● **Supplied passage**:
## Start

On the surface, Pokemon Mystery Dungeon: Rescue Team DX appears to be a pretty faithful remake of the original Blue and Red Rescue Team. It’s the same turn-based dungeon-crawler roguelike Pokemon battling translation that I had grew up with almost two decades ago, coupled with the same storyline and a rearranged orchestral version of the original’s DS soundtrack. Minus the lack of walkable Friend Areas, DX’s atmosphere and core gameplay mechanics seemed accurate to my previous experience of the original games at first, and thus it seemed like a forgone conclusion that I’d naturally enjoy the remake. However, the more I played through the game, the more things felt off.

## End

● **Extracted material**:
## Start

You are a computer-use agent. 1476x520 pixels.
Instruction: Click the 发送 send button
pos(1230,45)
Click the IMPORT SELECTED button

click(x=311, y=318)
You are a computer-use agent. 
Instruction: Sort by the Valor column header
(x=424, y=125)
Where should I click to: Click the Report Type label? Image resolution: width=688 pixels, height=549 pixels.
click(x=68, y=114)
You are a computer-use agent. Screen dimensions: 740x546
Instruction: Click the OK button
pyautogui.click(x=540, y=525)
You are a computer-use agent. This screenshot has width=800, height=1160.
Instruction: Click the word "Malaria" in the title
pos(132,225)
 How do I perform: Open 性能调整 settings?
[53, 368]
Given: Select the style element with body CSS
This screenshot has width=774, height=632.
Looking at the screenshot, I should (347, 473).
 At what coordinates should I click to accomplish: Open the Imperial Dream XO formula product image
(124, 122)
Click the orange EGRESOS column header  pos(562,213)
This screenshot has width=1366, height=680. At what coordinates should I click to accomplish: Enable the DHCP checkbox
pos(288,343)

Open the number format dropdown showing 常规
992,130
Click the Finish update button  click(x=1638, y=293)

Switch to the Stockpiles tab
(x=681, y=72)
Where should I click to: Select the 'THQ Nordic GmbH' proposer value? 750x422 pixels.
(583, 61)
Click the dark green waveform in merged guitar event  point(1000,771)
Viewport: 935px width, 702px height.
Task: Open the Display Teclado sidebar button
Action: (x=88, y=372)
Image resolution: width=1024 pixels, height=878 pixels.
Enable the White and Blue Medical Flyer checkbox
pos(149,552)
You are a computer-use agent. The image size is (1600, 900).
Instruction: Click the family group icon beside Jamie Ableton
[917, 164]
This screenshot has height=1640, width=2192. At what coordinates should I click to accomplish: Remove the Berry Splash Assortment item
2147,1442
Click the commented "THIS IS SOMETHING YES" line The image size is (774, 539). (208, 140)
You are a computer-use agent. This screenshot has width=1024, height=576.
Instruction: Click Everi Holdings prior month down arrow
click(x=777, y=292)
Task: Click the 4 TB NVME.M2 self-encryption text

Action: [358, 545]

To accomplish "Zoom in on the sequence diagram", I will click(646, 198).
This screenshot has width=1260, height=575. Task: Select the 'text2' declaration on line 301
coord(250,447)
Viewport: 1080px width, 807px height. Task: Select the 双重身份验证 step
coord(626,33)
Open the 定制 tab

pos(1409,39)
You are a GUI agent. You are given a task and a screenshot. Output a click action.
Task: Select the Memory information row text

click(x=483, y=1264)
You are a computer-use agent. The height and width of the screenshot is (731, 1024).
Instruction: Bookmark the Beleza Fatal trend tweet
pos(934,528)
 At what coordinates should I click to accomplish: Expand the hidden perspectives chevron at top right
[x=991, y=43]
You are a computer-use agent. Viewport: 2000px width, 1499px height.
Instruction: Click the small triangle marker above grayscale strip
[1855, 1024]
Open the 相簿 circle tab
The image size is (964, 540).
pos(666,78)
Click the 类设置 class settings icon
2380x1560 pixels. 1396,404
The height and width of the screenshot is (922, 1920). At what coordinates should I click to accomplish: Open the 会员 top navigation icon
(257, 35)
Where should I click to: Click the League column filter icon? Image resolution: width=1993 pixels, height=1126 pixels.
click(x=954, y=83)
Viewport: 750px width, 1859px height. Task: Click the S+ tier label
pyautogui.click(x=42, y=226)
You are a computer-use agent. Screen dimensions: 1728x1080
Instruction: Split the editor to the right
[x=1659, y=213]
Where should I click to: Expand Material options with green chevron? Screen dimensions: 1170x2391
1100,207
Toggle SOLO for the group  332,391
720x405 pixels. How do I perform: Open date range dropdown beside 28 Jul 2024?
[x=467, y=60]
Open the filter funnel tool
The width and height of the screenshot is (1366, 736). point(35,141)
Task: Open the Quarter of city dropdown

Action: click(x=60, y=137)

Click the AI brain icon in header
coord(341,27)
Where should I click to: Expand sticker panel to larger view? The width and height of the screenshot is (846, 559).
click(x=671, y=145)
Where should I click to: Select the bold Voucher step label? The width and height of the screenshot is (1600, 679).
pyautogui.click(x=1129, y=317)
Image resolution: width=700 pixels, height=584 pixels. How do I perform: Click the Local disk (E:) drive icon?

## End

● **Problems to work on**:
1 - Based on the passage about Rescue Team DX, does each of the following statements agree with it? Answer yes or no for each, and quote the deciding words.
(a) The remake includes walkable Friend Areas.
(b) The remake's music is a rearranged orchestral version of the original's DS soundtrack.
(c) The longer the writer played, the more the game felt right.
2 - Reproduce everything in the passage about Rescue Team DX from "On the surface, Pokemon" down to "things felt off.".
Nothing in the records is needed here.

● **Worked solutions**:
1 -
(a) No: "Minus the lack of walkable Friend Areas"
(b) Yes: "a rearranged orchestral version of the original’s DS soundtrack"
(c) No: "the more I played through the game, the more things felt off."

2 -
On the surface, Pokemon Mystery Dungeon: Rescue Team DX appears to be a pretty faithful remake of the original Blue and Red Rescue Team. It’s the same turn-based dungeon-crawler roguelike Pokemon battling translation that I had grew up with almost two decades ago, coupled with the same storyline and a rearranged orchestral version of the original’s DS soundtrack. Minus the lack of walkable Friend Areas, DX’s atmosphere and core gameplay mechanics seemed accurate to my previous experience of the original games at first, and thus it seemed like a forgone conclusion that I’d naturally enjoy the remake. However, the more I played through the game, the more things felt off.